Вы только чувствовали трепетным сердцем, что близко, около вас, в центре этой толпы, проходит «он», «сам», «ille» [41], как говорили римляне.
— Фонтан! — как подобострастно шептали кругом.
Вы догадывались об его близости, скользя взглядом по согнутым под прямым углом спинам.
Когда он шёл по коридору театра, — впереди бежали люди с испуганными лицами и расталкивали народ:
— Манташев! Манташев!
Как будто за ними шёл зверь, ребёнок или римский папа.
Затем вы видели движущиеся спины, чтоб выразиться не точно, но мягко. Люди шли странно, по-рачьи.
Особое искусство!
Может быть, они практиковались дома: как ходить перед Манташевым.
И весь этот ураган проносился мимо, с головами, устремлёнными к центру, с согнутыми спинами. Мне казалось даже, отмахивая любопытную публику фалдочками фраков.
Так ходят табуны в степях.
Головы в центр табуна. С какой стороны ни подойдите, — одни крупы.
И человек, который захотел бы увидать Манташева, обойдя кругом, увидал бы только целую звёздочку фалдочек.
Я не видал г. Манташева, и ничего не могу рассказать вам о нём.
Слыхал только, что г. Манташев не кончил университета, потому что не поступал в гимназию.
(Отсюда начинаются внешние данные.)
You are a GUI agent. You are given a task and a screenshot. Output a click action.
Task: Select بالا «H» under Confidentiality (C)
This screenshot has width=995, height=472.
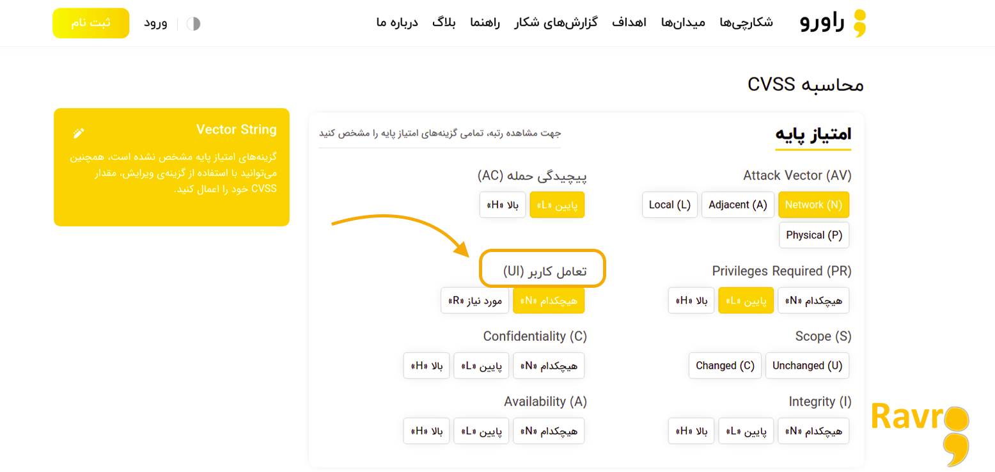click(x=427, y=366)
Но я знал целую уйму людей, которые говорили:
— Со следующей недели перестаю платить за обеды.
— Почему?
— Приезжает Манташев.
И не потому, чтоб это были люди, которые не в состоянии сами платить за свои обеды.
Их не радовало, что за них заплатят.
Но за них заплатит:
— Манташев!
Какое счастье!
Мне рассказывал один из них:
— Большой оригинал этот Манташев! Ужинали вчера вчетвером. Манташев спрашивает: «Будем есть рябчиков?» Говорим: «Будем». Спросил на четверых двух рябчиков, разделил руками и положил всем на тарелки.
Я чувствую, что профанирую рассказ, передавая его печатно. Тут всё был тон!
Только приближённый шахского двора может так рассказывать:
— Повелитель вселенной обглодал баранью косточку и положил мне на тарелку: «обсоси!»
— Манташев едет! — для Петербурга, что это было!
Кажется, мне кто-то рассказывал:
— Благодаря Манташеву, не удалось жениться.
— Как так?
— Назначили свадьбу перед масленицей. Вдруг известие: приезжает Манташев. До свадьбы ли тут! Сказал родным невесты. Те согласились отложить. А там масленица, Великий пост. На пятой неделе невеста влюбилась в другого! Не вовремя приехал и помешал жениться.
И что всего замечательнее, кажется, молодой человек, который мне это рассказывал, не имеет никакого отношения ни к нефтяным ни к биржевым делам.
Но быть знакомым с Манташевым!
Кажется, были даже визитные карточки:
«Иван Иванович Иванов, знакомый Манташева».
«Еду ли ночью по улице тёмной», в Петербурге вы могли зайти в первый попавшийся незнакомый дом, где освещены окна, и послать такую карточку:
«Знакомый Манташева».
Вас приняли бы немедленно.
Если бы это была свадьба, родители приказали бы новобрачному уступить вам своё место.
Если б это были именины, прогнали бы с места виновника или виновницу торжества и стали бы чествовать вас.